Federal Reserve officials expressed concern that inflation showed few signs of slowing in minutes from the central bank’s September meeting, released on Wednesday. They reiterated their commitment to raise interest rates.

“Many participants pointed out that the cost of taking too little action to reduce inflation likely outweighs the cost of taking too much action,” the minutes read. “Several participants stressed the need to maintain a restrictive position for as long as necessary.”

An explosive investigation of the wall street journal found that thousands of government officials own or trade stocks that are directly affected by decisions made by their agencies.

More than one in five senior federal employees at 50 federal agencies, from the Commerce Department to the Treasury Department in Republican and Democratic administrations, invested in companies actively lobbying their agencies for policy changes, the survey found.

Federal agency officials wield “tremendous power and influence over things that impact the daily lives of ordinary Americans, such as public health and food safety, diplomatic relations, and trade regulations,” he said. Don Fox, ethics attorney and former general counsel. to the US agency that oversees conflict of interest rules. These jobs present a clear conflict of interest and violate the spirit of the law, he told the Journal.
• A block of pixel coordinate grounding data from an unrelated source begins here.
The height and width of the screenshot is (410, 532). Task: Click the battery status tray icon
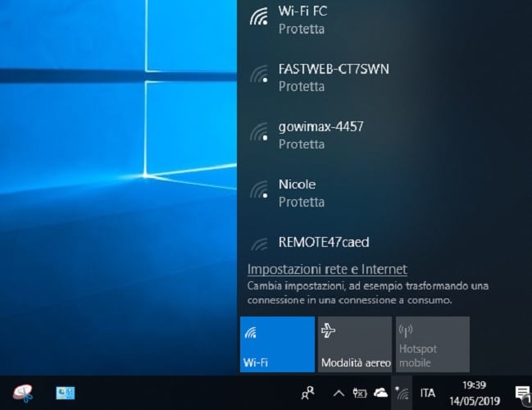pos(359,393)
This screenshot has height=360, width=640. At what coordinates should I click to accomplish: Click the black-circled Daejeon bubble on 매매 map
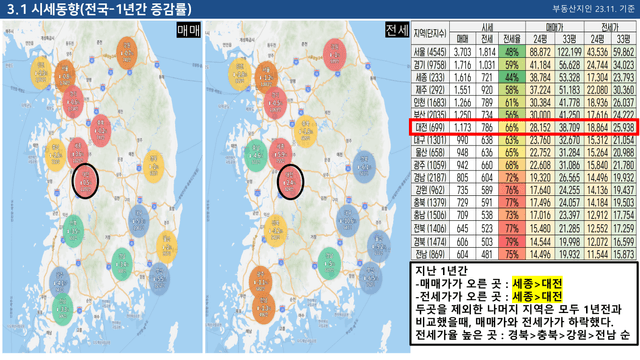(x=85, y=180)
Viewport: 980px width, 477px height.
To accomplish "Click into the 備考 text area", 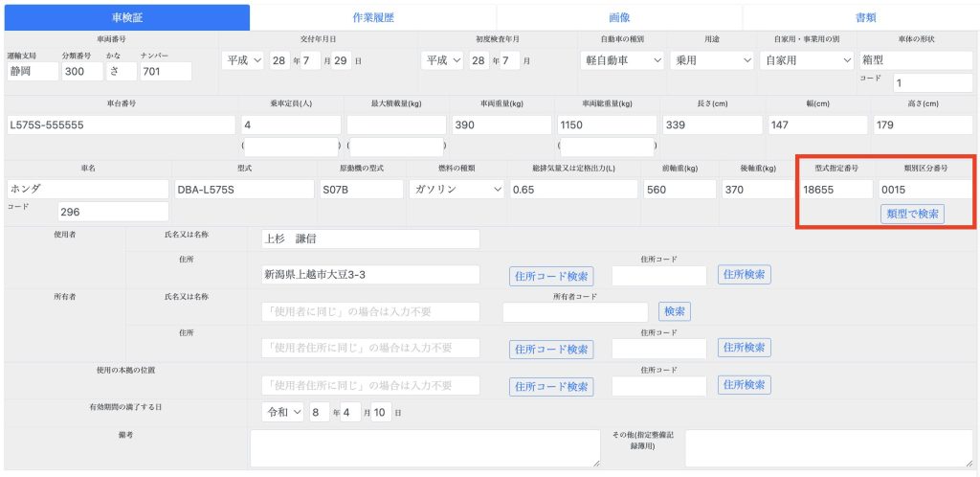I will coord(425,448).
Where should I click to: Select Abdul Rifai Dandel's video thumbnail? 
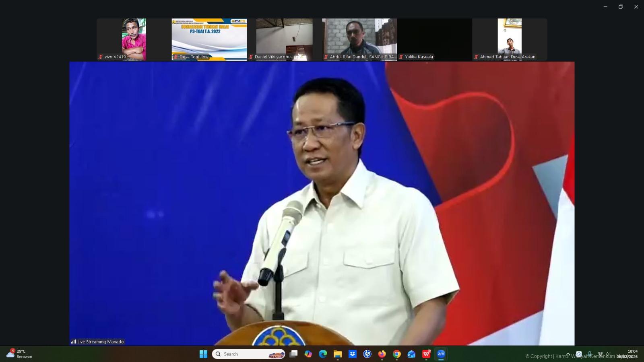point(359,39)
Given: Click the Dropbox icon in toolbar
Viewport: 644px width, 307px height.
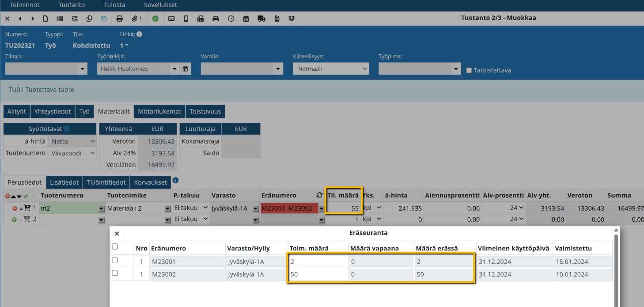Looking at the screenshot, I should (x=292, y=19).
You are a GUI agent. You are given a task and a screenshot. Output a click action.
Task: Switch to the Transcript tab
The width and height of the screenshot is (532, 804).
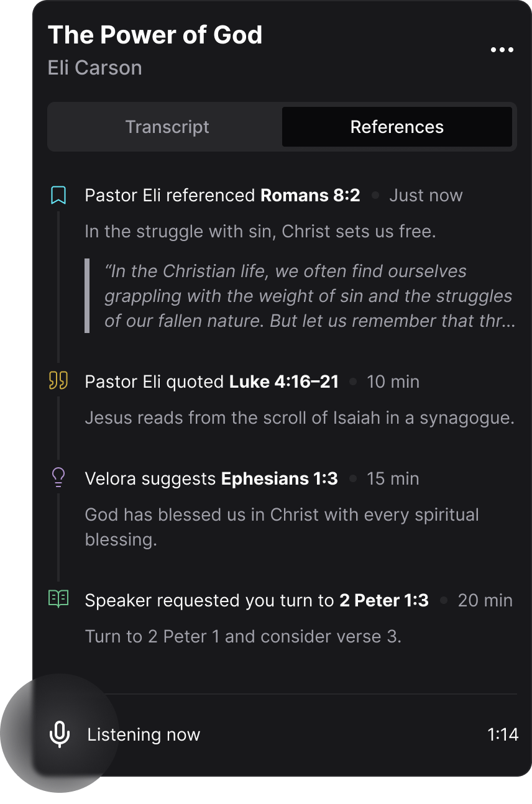(x=167, y=127)
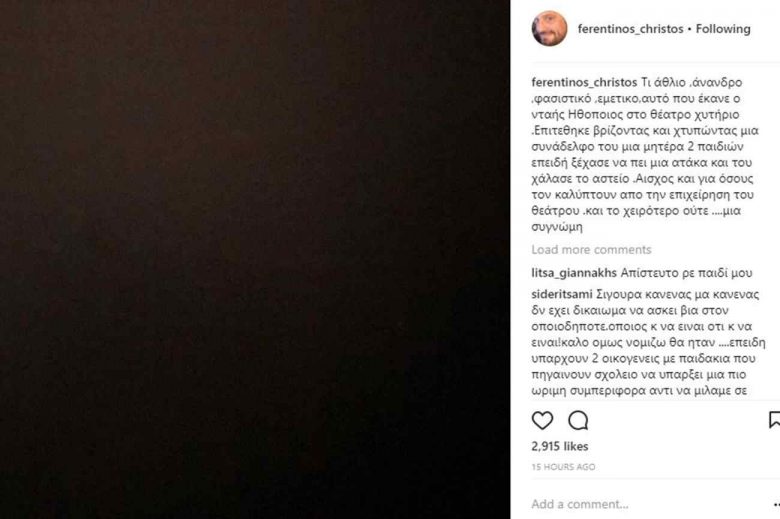780x519 pixels.
Task: Like the post with the heart icon
Action: pos(542,420)
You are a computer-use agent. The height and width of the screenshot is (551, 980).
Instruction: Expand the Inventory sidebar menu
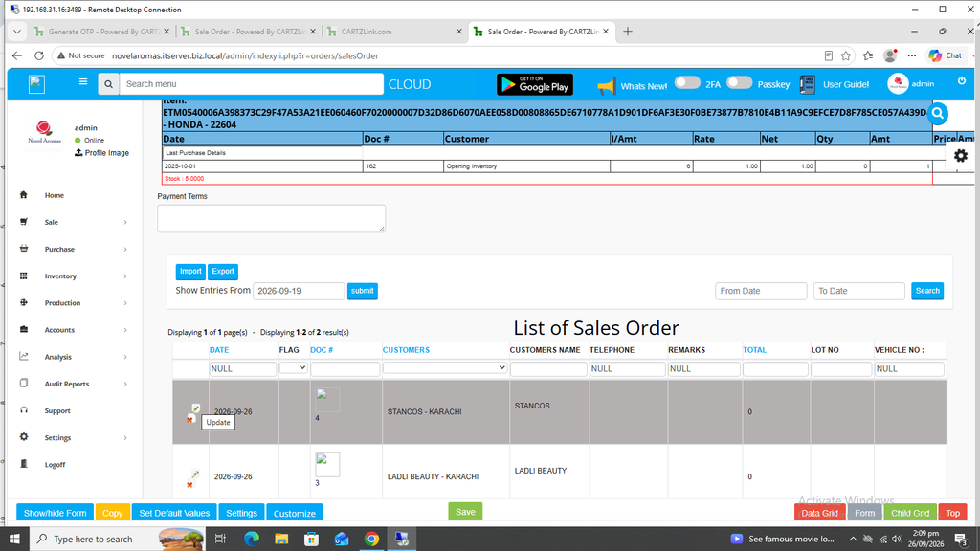74,276
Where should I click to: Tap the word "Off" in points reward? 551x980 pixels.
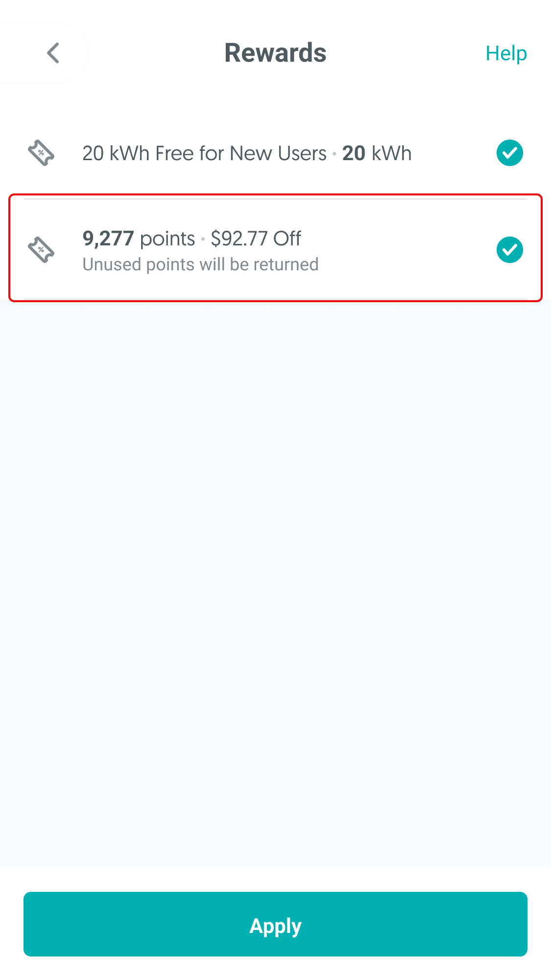pyautogui.click(x=287, y=239)
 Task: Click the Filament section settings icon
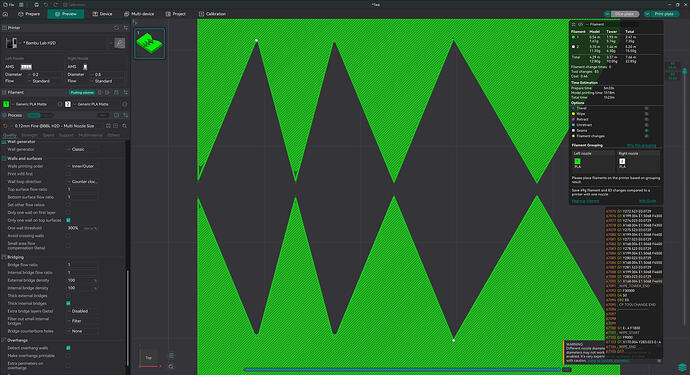pos(126,92)
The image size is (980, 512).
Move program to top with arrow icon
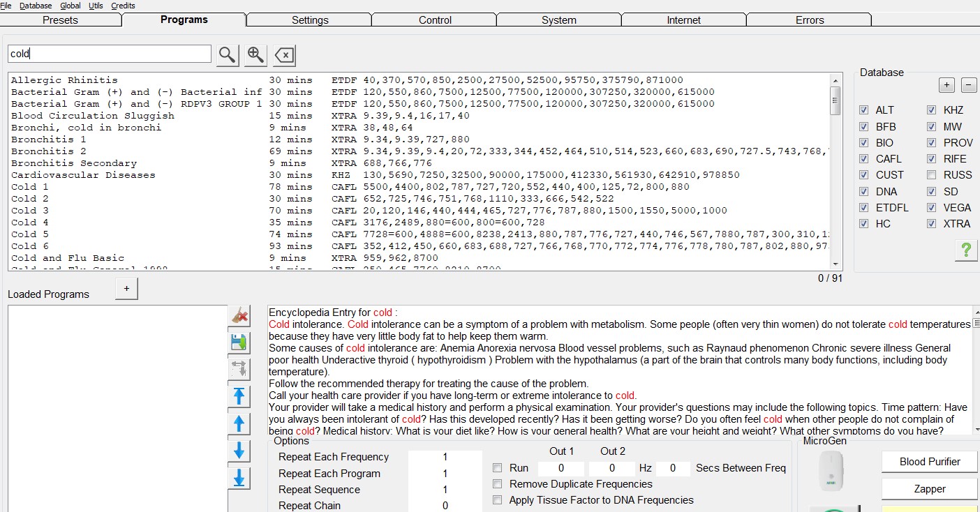(239, 396)
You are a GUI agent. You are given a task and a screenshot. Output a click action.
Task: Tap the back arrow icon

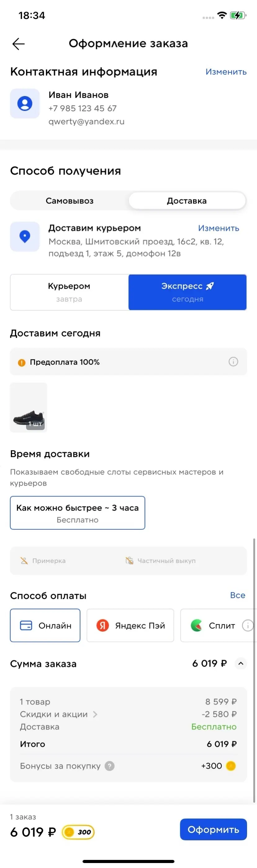coord(19,44)

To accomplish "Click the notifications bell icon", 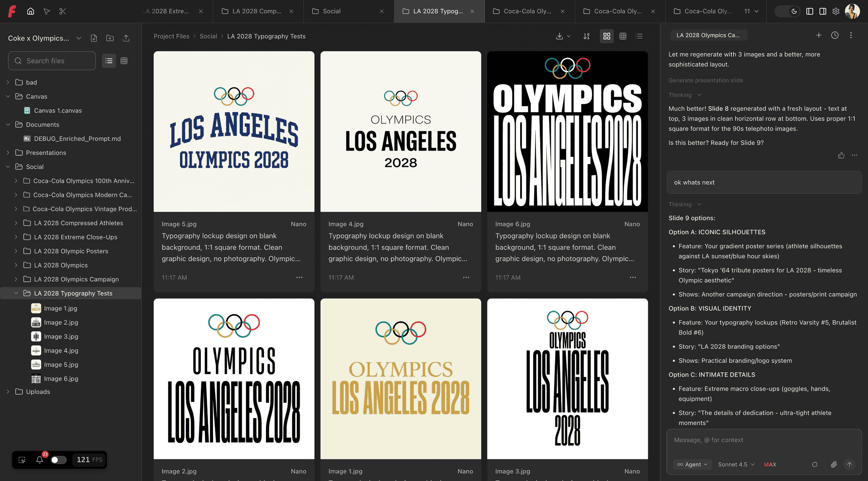I will click(x=40, y=460).
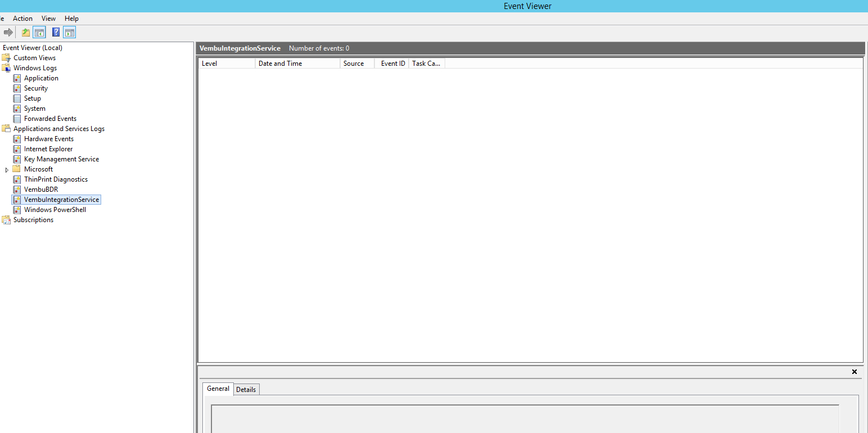The image size is (868, 433).
Task: Open the VembuBDR log
Action: (x=40, y=190)
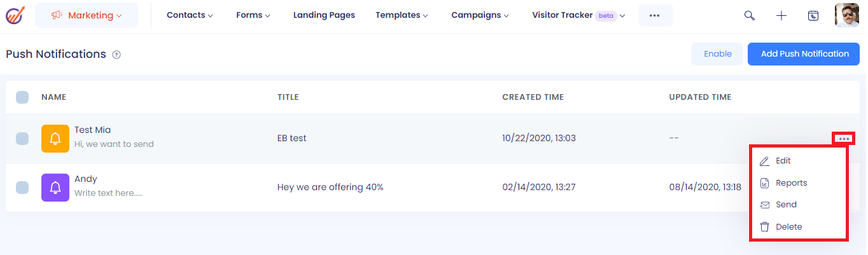
Task: Click the orange bell icon for Test Mia
Action: coord(55,138)
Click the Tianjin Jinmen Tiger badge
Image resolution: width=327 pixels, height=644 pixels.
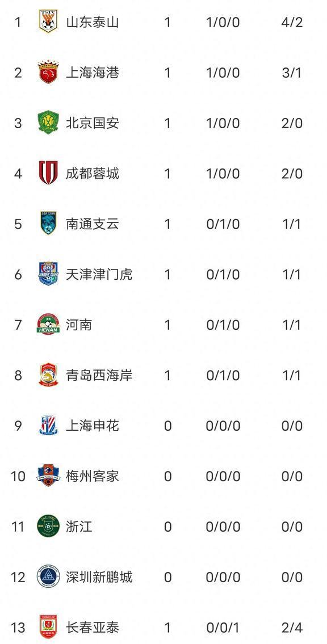point(48,274)
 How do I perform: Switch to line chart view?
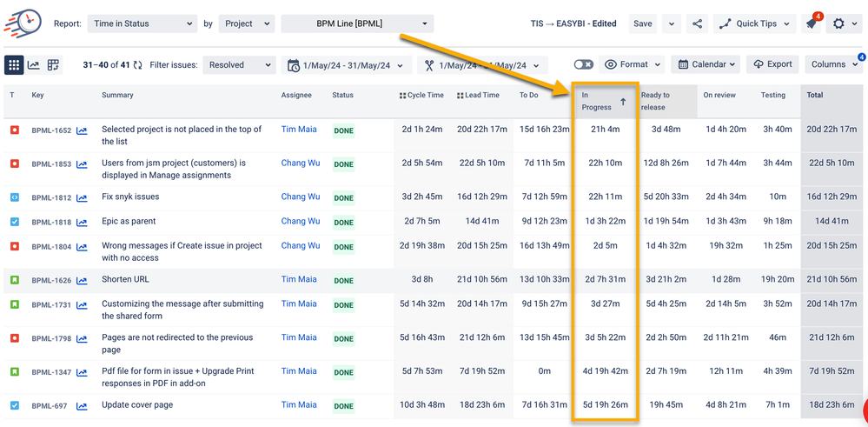pos(34,65)
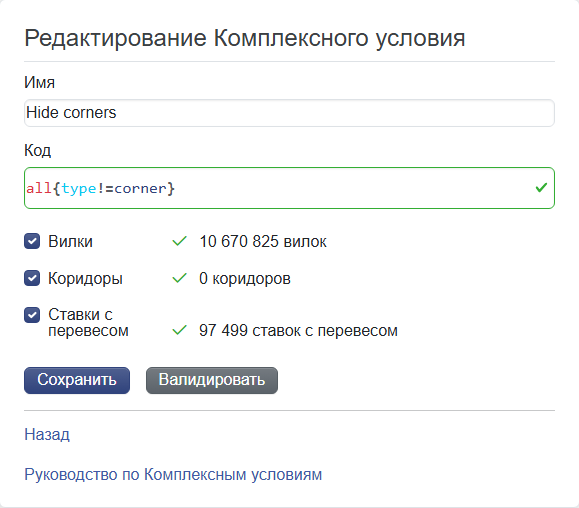Click the green validity checkmark in the code field
This screenshot has height=508, width=579.
tap(541, 188)
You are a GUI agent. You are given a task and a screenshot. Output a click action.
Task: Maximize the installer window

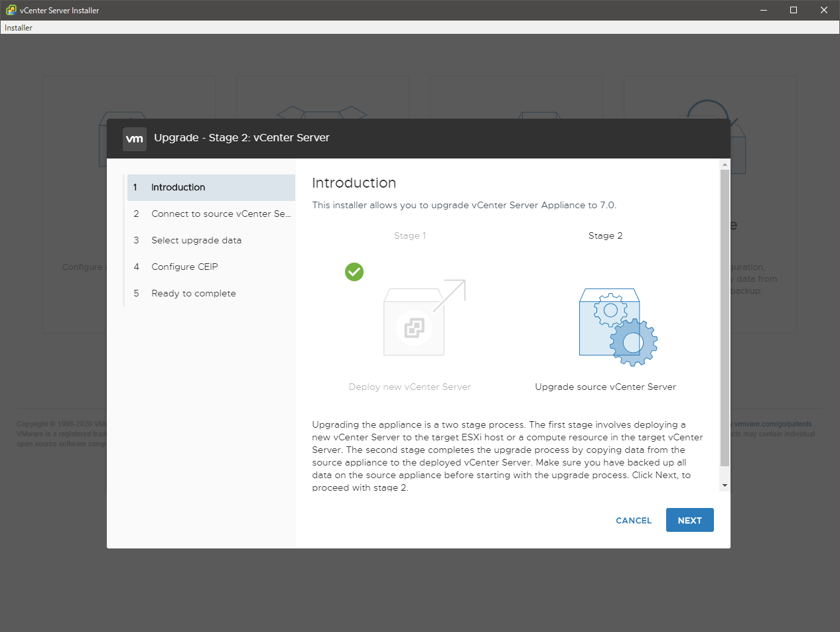coord(794,10)
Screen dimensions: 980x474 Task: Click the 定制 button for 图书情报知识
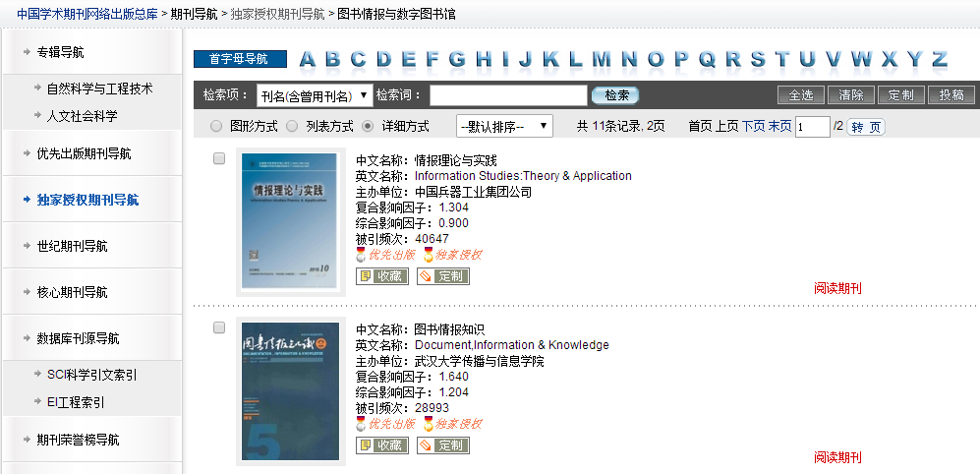pos(443,445)
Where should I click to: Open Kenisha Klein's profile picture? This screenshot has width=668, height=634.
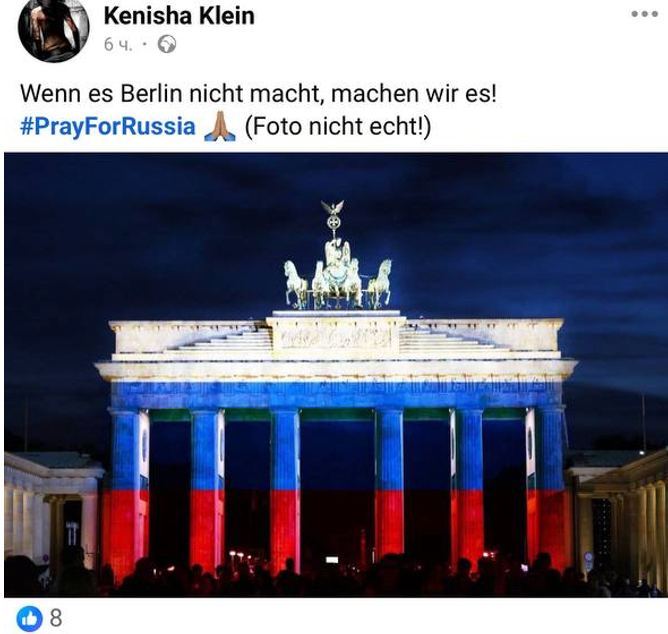[x=53, y=30]
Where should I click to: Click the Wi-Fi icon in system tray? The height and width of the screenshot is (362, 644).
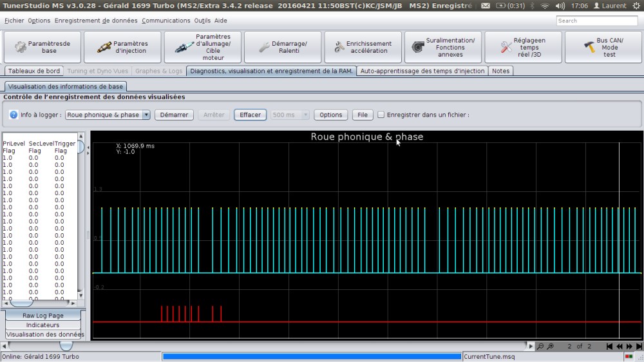pyautogui.click(x=545, y=6)
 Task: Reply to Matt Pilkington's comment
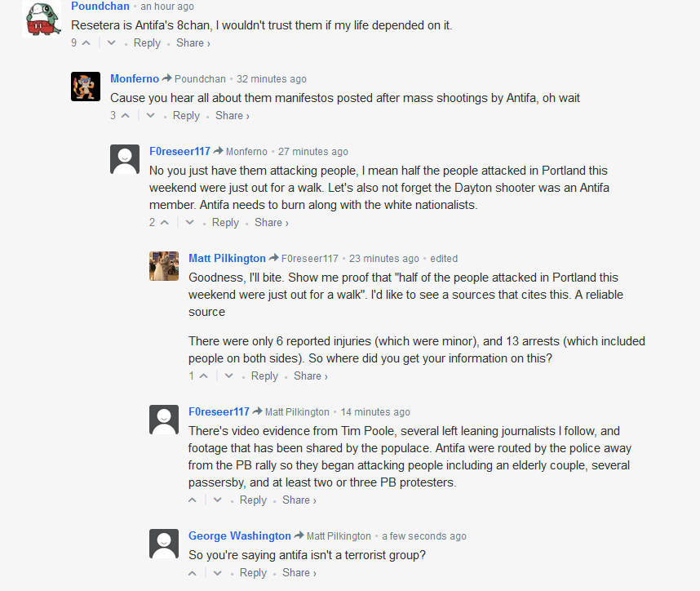tap(264, 376)
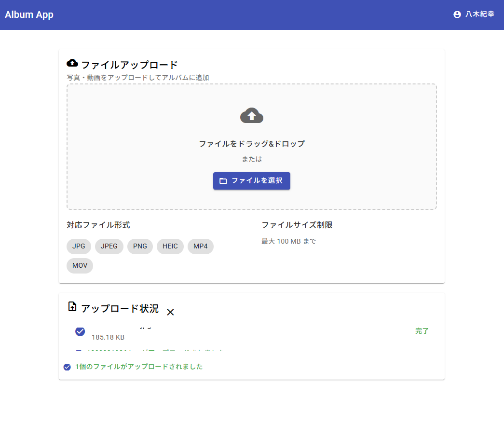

The bottom line: This report highlights the need for stronger disclosure and negotiation regulations across government. The same problems are also found in legislative power: There are currently no federal laws, regulations, or rules that absolutely prohibit a Member or House employee from holding any assets that may conflict with or influence the performance of their official duties.

black rock

(BLK)
delta

(DAL)
and Domino’s releases third quarter results before the bell.

The US Bureau of Labor Statistics releases the Consumer Price Index at 8:30 a.m. ET.

Coming later this week:

▸ Earnings reports from major banks like JPMorgan Chase

(JMP)
Wells Fargo

(WFC)
Citigroup

(VS)
and Morgan Stanley

(MRS)
.

▸ The US Census Bureau is expected to release September retail sales data.